If you've never danced a triple minor contra dance before, you will need the following information to dance one successfully.
Genet's Recall
Triple proper (rules for triple minors)
| A1 | Actives down the outside and back |
| A2 | Cross over, go down the outside past one couple and swing the next |
| B1 |
Actives swing partner in the center Come up the hall and cast off with couple 2 |
| B2 | Right and left through, over and back |
Triple minor dances allow for a variety of choreographic possibilities that are not found in duple minor dances. Triple minor geometry is responsible for giving us contra corners, that most glorious of all contra dance figures.
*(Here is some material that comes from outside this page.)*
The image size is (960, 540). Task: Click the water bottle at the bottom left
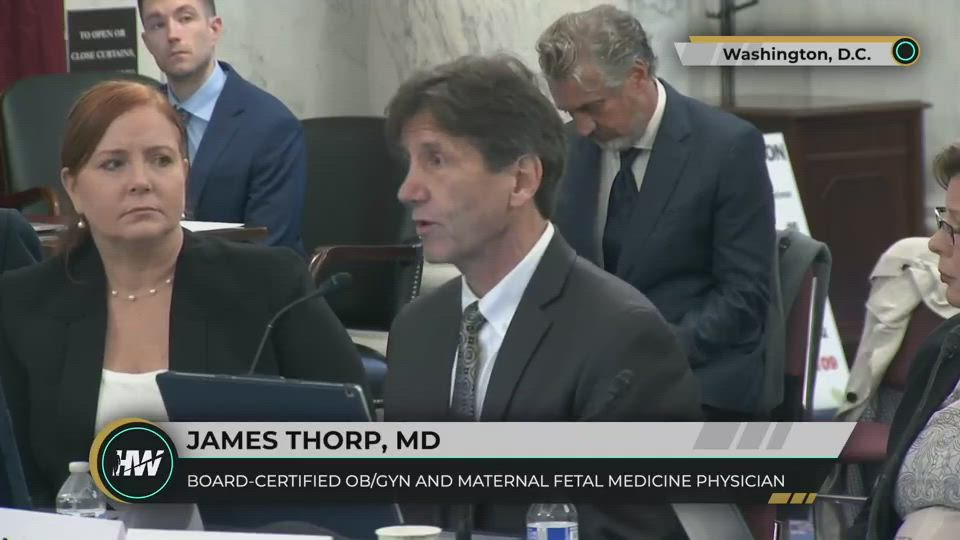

Flowing movements abound that move the active couple between their threes and their twos, including stars that shift up and down and heys-for-3. Triple minors also permit dramatic changes in the orientation of the minor set from partners facing across the hall to three facing three up and down.
However, the mathematics of triple minors has also worked against their popularity. Having twice as many "inactives" as "actives" seems like a liability in a dance culture that has come to value dances where everyone is active all the time. Nevertheless, we strongly recommend bucking this trend and including at least an occasional triple minor dance in your dance repertoire. Adding triple minors into a program offers variety, creating a richer texture of dance pacing and geometry, and different sorts of challenges for dancers. Look for triple minor dances with interesting supportive roles for the twos and threes. Part of the fun of being an inactive is to try to stay on top of two different roles instead of one.
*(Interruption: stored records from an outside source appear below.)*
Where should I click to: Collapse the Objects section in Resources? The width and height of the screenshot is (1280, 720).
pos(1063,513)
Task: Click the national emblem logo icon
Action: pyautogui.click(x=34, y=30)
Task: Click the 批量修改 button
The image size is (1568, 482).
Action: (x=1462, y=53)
Genet's Recall, which Ralph Page found in a 1799 manuscript and dusted off for us, has many features that make it a good dance to introduce triple minors to a group for the first time. The roles of the twos and threes are very distinctive (twos do the right and left, and threes get a swing). Also, only the actives are moving at the beginning, which makes it easy to establish who is in the new minor set.
As in many classic dances, it can be easy for modern dancers to either get ahead of or lag behind the phrase. You may find that many active dancers will go down the outside in 8 counts, return and cross the set in 8 more, thereby reaching couple #3 for the swing in just 4 more counts, which allows the first swing to be 12 counts long. While this adaptation is probably not what early nineteenth century Yankees would have done, neither is the buzz-step swing, and in this instance an "eager" interpretation of the timing does little harm to the storyline of the dance and does not have to be discouraged. On the other hand, the caller will probably need to prompt "up the center" in B1 a few more times than usual, to cue the actives to end their 8-count swing in time. Dancers may also benefit from a reminder that a right and left is four steps to cross, and four more for a leisurely turn on the other side; use the time to acknowledge your neighbor before moving on to the next dancers.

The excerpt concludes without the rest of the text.